- GOAL OF THE EXERCISE -
Put every non-blank line below into a Markdown table with two columns, No. and Line, one numbered row per line.

- AVAILABLE DATA -
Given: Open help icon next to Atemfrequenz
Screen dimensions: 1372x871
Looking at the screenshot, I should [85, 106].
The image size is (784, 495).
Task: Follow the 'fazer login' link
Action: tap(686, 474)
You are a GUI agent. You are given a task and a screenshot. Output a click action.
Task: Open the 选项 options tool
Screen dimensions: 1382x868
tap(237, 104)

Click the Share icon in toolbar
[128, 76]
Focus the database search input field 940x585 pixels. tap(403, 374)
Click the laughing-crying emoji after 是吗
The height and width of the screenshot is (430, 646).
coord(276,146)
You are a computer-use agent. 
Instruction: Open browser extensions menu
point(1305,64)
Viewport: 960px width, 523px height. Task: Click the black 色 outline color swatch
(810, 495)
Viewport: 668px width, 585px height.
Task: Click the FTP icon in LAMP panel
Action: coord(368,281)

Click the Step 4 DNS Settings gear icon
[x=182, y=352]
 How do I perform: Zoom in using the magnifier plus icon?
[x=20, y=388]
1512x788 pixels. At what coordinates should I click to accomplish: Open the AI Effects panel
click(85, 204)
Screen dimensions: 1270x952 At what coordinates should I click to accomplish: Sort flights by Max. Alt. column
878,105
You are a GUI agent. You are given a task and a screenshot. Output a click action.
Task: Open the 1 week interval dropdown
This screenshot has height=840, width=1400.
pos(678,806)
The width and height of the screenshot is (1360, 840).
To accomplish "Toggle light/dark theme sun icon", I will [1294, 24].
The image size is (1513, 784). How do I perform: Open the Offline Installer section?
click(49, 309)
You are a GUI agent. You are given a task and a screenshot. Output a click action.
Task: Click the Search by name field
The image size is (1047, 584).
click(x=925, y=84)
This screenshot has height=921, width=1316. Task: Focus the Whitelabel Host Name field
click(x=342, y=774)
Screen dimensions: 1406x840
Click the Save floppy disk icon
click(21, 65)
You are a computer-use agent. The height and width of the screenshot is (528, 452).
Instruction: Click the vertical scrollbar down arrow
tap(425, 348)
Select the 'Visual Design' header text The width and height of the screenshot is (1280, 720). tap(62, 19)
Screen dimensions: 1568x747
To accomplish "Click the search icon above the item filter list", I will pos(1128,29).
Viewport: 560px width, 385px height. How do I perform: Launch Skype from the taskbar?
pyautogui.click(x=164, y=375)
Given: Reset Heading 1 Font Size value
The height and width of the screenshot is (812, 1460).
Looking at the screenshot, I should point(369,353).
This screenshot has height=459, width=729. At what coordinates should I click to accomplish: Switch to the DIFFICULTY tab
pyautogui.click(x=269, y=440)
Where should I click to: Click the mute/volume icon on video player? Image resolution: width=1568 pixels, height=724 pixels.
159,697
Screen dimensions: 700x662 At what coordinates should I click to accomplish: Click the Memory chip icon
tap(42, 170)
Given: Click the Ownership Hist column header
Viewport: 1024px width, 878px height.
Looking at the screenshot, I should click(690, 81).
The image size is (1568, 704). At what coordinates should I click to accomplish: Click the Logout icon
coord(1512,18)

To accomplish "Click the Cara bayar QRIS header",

- ANSWER BELOW -
| No. | Line |
|---|---|
| 1 | Given: Open help icon next to Atemfrequenz |
| 2 | Screen dimensions: 1372x871 |
| 3 | Looking at the screenshot, I should [85, 106]. |
| 4 | The image size is (784, 495). |
| 5 | Task: Follow the 'fazer login' link |
| 6 | Action: tap(686, 474) |
| 7 | You are a GUI agent. You are given a task and a screenshot. Output a click action. |
| 8 | Task: Open the 选项 options tool |
| 9 | Screen dimensions: 1382x868 |
| 10 | tap(237, 104) |
| 11 | Click the Share icon in toolbar |
| 12 | [128, 76] |
| 13 | Focus the database search input field 940x585 pixels. tap(403, 374) |
| 14 | Click the laughing-crying emoji after 是吗 |
| 15 | The height and width of the screenshot is (430, 646). |
| 16 | coord(276,146) |
| 17 | You are a computer-use agent.  |
| 18 | Instruction: Open browser extensions menu |
| 19 | point(1305,64) |
| 20 | Viewport: 960px width, 523px height. Task: Click the black 色 outline color swatch |
| 21 | (810, 495) |
| 22 | Viewport: 668px width, 585px height. |
| 23 | Task: Click the FTP icon in LAMP panel |
| 24 | Action: coord(368,281) |
| 25 | Click the Step 4 DNS Settings gear icon |
| 26 | [x=182, y=352] |
| 27 |  How do I perform: Zoom in using the magnifier plus icon? |
| 28 | [x=20, y=388] |
| 29 | 1512x788 pixels. At what coordinates should I click to accomplish: Open the AI Effects panel |
| 30 | click(85, 204) |
| 31 | Screen dimensions: 1270x952 At what coordinates should I click to accomplish: Sort flights by Max. Alt. column |
| 32 | 878,105 |
| 33 | You are a GUI agent. You are given a task and a screenshot. Output a click action. |
| 34 | Task: Open the 1 week interval dropdown |
| 35 | This screenshot has height=840, width=1400. |
| 36 | pos(678,806) |
| 37 | The width and height of the screenshot is (1360, 840). |
| 38 | To accomplish "Toggle light/dark theme sun icon", I will [1294, 24]. |
| 39 | The image size is (1513, 784). How do I perform: Open the Offline Installer section? |
| 40 | click(49, 309) |
| 41 | You are a GUI agent. You are given a task and a screenshot. Output a click action. |
| 42 | Task: Click the Search by name field |
| 43 | The image size is (1047, 584). |
| 44 | click(x=925, y=84) |
| 45 | This screenshot has height=921, width=1316. Task: Focus the Whitelabel Host Name field |
| 46 | click(x=342, y=774) |
| 47 | Screen dimensions: 1406x840 |
| 48 | Click the Save floppy disk icon |
| 49 | click(21, 65) |
| 50 | You are a computer-use agent. The height and width of the screenshot is (528, 452). |
| 51 | Instruction: Click the vertical scrollbar down arrow |
| 52 | tap(425, 348) |
| 53 | Select the 'Visual Design' header text The width and height of the screenshot is (1280, 720). tap(62, 19) |
| 54 | Screen dimensions: 1568x747 |
| 55 | To accomplish "Click the search icon above the item filter list", I will pos(1128,29). |
| 56 | Viewport: 560px width, 385px height. How do I perform: Launch Skype from the taskbar? |
| 57 | pyautogui.click(x=164, y=375) |
| 58 | Given: Reset Heading 1 Font Size value |
| 59 | The height and width of the screenshot is (812, 1460). |
| 60 | Looking at the screenshot, I should point(369,353). |
| 61 | This screenshot has height=459, width=729. At what coordinates should I click to accomplish: Switch to the DIFFICULTY tab |
| 62 | pyautogui.click(x=269, y=440) |
| 63 | Where should I click to: Click the mute/volume icon on video player? Image resolution: width=1568 pixels, height=724 pixels. |
| 64 | 159,697 |
| 65 | Screen dimensions: 700x662 At what coordinates should I click to accomplish: Click the Memory chip icon |
| 66 | tap(42, 170) |
| 67 | Given: Click the Ownership Hist column header |
| 68 | Viewport: 1024px width, 878px height. |
| 69 | Looking at the screenshot, I should click(690, 81). |
| 70 | The image size is (1568, 704). At what coordinates should I click to accomplish: Click the Logout icon |
| 71 | coord(1512,18) |
| 72 | To accomplish "Click the Cara bayar QRIS header", |